C’est à une telle étude que je m’attacherai dans ce qui suit, où je proposerai une analyse épistémologique de cette distinction dans sa version structuraliste, et plus particulièrement martinettienne, à la lumière récurrente de la théorie saussurienne. Comme je l’ai montré ailleurs1, bien que chronologiquement postsaussurienne, la théorie structuraliste est néanmoins épistémologiquement présaussurienne. Je m’attacherai tout d’abord à un exposé de cette distinction dans les textes structuralistes, notamment martinettiens. Nous verrons ensuite comment la distinction, toute différente, qui apparaît dans les textes de Saussure : entre langue, langage et idiomes, permet de rendre compte de l’aporie martinettienne – puisque Martinet promeut donc une distinction qu’il refuse – et jette une lumière nouvelle sur la problématique de la grammaire générale.

1. Langage et langues

Comme indiqué en introduction, cette distinction est commune au structuralisme européen.

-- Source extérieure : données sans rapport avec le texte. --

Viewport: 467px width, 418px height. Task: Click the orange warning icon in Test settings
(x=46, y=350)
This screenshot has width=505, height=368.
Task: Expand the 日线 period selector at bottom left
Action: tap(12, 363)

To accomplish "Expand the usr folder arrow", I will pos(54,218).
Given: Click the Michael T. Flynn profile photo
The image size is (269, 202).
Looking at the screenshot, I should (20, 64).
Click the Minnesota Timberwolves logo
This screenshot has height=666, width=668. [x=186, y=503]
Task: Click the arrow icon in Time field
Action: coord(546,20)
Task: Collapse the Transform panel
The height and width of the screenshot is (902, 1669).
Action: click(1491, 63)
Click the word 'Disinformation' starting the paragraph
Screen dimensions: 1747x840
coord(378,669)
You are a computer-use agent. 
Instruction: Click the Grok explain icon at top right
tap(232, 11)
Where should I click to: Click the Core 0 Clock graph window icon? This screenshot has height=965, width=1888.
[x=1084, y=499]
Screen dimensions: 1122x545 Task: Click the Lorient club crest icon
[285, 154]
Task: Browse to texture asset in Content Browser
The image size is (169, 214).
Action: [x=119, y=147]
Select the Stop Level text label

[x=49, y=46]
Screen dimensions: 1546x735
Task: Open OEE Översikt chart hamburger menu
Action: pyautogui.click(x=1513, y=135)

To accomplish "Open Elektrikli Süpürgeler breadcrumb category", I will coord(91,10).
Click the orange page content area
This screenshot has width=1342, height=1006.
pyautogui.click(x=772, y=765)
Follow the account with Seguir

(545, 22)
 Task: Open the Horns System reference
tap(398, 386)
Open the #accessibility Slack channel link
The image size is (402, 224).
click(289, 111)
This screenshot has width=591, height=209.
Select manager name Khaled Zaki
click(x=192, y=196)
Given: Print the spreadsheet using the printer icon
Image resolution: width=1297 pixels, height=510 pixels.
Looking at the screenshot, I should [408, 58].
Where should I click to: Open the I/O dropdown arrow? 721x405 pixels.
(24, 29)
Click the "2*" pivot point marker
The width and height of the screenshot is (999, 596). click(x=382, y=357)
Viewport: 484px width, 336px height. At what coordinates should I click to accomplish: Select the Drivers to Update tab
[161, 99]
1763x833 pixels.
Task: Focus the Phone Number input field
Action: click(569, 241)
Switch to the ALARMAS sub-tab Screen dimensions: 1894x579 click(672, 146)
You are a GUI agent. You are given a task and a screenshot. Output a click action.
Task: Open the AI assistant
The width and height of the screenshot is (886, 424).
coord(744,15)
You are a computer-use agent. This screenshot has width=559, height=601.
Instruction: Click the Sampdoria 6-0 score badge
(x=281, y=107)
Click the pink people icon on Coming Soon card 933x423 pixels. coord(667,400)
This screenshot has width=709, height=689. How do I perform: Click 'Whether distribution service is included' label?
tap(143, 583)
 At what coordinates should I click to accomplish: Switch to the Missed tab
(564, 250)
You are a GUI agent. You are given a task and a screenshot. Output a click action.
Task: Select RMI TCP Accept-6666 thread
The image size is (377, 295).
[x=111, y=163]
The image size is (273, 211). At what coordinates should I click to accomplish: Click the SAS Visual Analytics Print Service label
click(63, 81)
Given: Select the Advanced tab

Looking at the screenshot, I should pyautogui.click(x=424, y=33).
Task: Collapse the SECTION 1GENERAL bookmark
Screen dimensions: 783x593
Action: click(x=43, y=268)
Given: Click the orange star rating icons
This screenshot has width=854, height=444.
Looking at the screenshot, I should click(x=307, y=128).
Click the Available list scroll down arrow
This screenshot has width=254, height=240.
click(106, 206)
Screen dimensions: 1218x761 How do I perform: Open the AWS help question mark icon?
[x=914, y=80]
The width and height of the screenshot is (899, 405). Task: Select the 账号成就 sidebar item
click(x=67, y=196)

1.1. Une distinction hjelmslevienne, jakobsonienne et benvenistienne

Dès la Synopsis of an Outline of Glossematics (1936)2, Hjelmslev – dans ce texte, conjointement à Uldall – se réfère à une norme « commune à toutes les langues connues et inconnues » (Hjelmslev & Uldall 1936 : 2 [je traduis]) et affirme que « [r]econnaître et décrire cette norme est le principal objet de la linguistique générale » (Hjelmslev & Uldall 1936 : 2 [je traduis]). Dans « [Linguistique structurale] » (1948), il postule l’existence d’une « hiérarchie typologique, qui monte des langues particulières jusqu’à l’espèce langue » (Hjelmslev 1971 : 33). Malgré l’utilisation du terme de langue, au lieu de celui de langage, il s’agit bien d’une distinction entre langage et langues3. En effet, Hjelmslev ne distingue pas entre langue et langage, et il définit « la langue » comme une « classe de classes » (Hjelmslev 1971 : 33). Cette dernière constitue en outre pour lui l’objet véritable de l’investigation, en même temps qu’un cadre et un outil d’analyse des langues :

[…] l’espèce langue est le véritable et principal objet de la linguistique structurale. Une langue particulière est subordonnée au type, et le type à l’espèce. On voudrait donc que les recherches portant sur quelque langue particulière se fondent sur la structure du type ou de l’espèce langue et visent directement à élucider celle-ci. (Hjelmslev 1971 : 32-33).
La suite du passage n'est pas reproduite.